■ Exercise prompt
Render every line of the records below as a Markdown table with two columns, No. and Text, giving each non-blank line its own numbered row in order and leaving out the blank lines.

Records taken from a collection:
** Start **

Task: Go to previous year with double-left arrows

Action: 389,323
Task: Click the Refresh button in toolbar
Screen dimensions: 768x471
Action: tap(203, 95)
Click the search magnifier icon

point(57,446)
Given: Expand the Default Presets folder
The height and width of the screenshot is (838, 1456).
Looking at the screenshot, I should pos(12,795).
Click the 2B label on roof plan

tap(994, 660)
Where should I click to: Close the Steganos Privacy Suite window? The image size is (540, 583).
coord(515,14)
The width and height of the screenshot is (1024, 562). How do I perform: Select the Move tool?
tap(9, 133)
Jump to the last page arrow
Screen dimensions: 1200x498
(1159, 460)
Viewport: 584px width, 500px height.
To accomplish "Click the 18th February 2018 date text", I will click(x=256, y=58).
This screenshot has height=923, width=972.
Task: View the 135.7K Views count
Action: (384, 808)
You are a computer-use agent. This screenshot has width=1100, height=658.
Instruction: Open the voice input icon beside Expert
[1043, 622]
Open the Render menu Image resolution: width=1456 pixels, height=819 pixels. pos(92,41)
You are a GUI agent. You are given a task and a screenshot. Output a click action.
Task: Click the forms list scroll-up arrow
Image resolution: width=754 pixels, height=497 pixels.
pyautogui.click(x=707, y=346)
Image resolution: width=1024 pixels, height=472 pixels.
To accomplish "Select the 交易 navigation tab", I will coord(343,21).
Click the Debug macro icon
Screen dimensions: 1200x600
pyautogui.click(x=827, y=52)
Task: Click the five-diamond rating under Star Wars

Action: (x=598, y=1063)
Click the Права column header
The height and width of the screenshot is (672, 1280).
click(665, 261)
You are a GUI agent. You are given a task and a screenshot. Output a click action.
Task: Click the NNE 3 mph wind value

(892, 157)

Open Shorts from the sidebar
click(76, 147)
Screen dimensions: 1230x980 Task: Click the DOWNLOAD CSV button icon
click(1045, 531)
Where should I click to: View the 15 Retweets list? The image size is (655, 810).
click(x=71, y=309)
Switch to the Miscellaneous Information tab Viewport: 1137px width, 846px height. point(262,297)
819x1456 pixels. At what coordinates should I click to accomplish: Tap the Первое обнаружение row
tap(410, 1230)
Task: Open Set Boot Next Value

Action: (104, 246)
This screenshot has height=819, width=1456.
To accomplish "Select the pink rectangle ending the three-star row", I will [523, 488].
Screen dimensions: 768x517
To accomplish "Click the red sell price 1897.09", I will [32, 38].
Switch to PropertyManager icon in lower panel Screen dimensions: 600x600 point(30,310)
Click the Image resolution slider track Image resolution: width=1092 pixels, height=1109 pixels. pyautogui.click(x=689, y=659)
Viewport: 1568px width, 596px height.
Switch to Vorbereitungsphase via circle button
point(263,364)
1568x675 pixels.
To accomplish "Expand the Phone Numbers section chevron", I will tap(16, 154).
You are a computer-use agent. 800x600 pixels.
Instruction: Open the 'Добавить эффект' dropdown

** End **

■ Result of the task
| No. | Text |
|---|---|
| 1 | Task: Go to previous year with double-left arrows |
| 2 | Action: 389,323 |
| 3 | Task: Click the Refresh button in toolbar |
| 4 | Screen dimensions: 768x471 |
| 5 | Action: tap(203, 95) |
| 6 | Click the search magnifier icon |
| 7 | point(57,446) |
| 8 | Given: Expand the Default Presets folder |
| 9 | The height and width of the screenshot is (838, 1456). |
| 10 | Looking at the screenshot, I should pos(12,795). |
| 11 | Click the 2B label on roof plan |
| 12 | tap(994, 660) |
| 13 | Where should I click to: Close the Steganos Privacy Suite window? The image size is (540, 583). |
| 14 | coord(515,14) |
| 15 | The width and height of the screenshot is (1024, 562). How do I perform: Select the Move tool? |
| 16 | tap(9, 133) |
| 17 | Jump to the last page arrow |
| 18 | Screen dimensions: 1200x498 |
| 19 | (1159, 460) |
| 20 | Viewport: 584px width, 500px height. |
| 21 | To accomplish "Click the 18th February 2018 date text", I will click(x=256, y=58). |
| 22 | This screenshot has height=923, width=972. |
| 23 | Task: View the 135.7K Views count |
| 24 | Action: (384, 808) |
| 25 | You are a computer-use agent. This screenshot has width=1100, height=658. |
| 26 | Instruction: Open the voice input icon beside Expert |
| 27 | [1043, 622] |
| 28 | Open the Render menu Image resolution: width=1456 pixels, height=819 pixels. pos(92,41) |
| 29 | You are a GUI agent. You are given a task and a screenshot. Output a click action. |
| 30 | Task: Click the forms list scroll-up arrow |
| 31 | Image resolution: width=754 pixels, height=497 pixels. |
| 32 | pyautogui.click(x=707, y=346) |
| 33 | Image resolution: width=1024 pixels, height=472 pixels. |
| 34 | To accomplish "Select the 交易 navigation tab", I will coord(343,21). |
| 35 | Click the Debug macro icon |
| 36 | Screen dimensions: 1200x600 |
| 37 | pyautogui.click(x=827, y=52) |
| 38 | Task: Click the five-diamond rating under Star Wars |
| 39 | Action: (x=598, y=1063) |
| 40 | Click the Права column header |
| 41 | The height and width of the screenshot is (672, 1280). |
| 42 | click(665, 261) |
| 43 | You are a GUI agent. You are given a task and a screenshot. Output a click action. |
| 44 | Task: Click the NNE 3 mph wind value |
| 45 | (892, 157) |
| 46 | Open Shorts from the sidebar |
| 47 | click(76, 147) |
| 48 | Screen dimensions: 1230x980 Task: Click the DOWNLOAD CSV button icon |
| 49 | click(1045, 531) |
| 50 | Where should I click to: View the 15 Retweets list? The image size is (655, 810). |
| 51 | click(x=71, y=309) |
| 52 | Switch to the Miscellaneous Information tab Viewport: 1137px width, 846px height. point(262,297) |
| 53 | 819x1456 pixels. At what coordinates should I click to accomplish: Tap the Первое обнаружение row |
| 54 | tap(410, 1230) |
| 55 | Task: Open Set Boot Next Value |
| 56 | Action: (104, 246) |
| 57 | This screenshot has height=819, width=1456. |
| 58 | To accomplish "Select the pink rectangle ending the three-star row", I will [523, 488]. |
| 59 | Screen dimensions: 768x517 |
| 60 | To accomplish "Click the red sell price 1897.09", I will [32, 38]. |
| 61 | Switch to PropertyManager icon in lower panel Screen dimensions: 600x600 point(30,310) |
| 62 | Click the Image resolution slider track Image resolution: width=1092 pixels, height=1109 pixels. pyautogui.click(x=689, y=659) |
| 63 | Viewport: 1568px width, 596px height. |
| 64 | Switch to Vorbereitungsphase via circle button |
| 65 | point(263,364) |
| 66 | 1568x675 pixels. |
| 67 | To accomplish "Expand the Phone Numbers section chevron", I will tap(16, 154). |
| 68 | You are a computer-use agent. 800x600 pixels. |
| 69 | Instruction: Open the 'Добавить эффект' dropdown |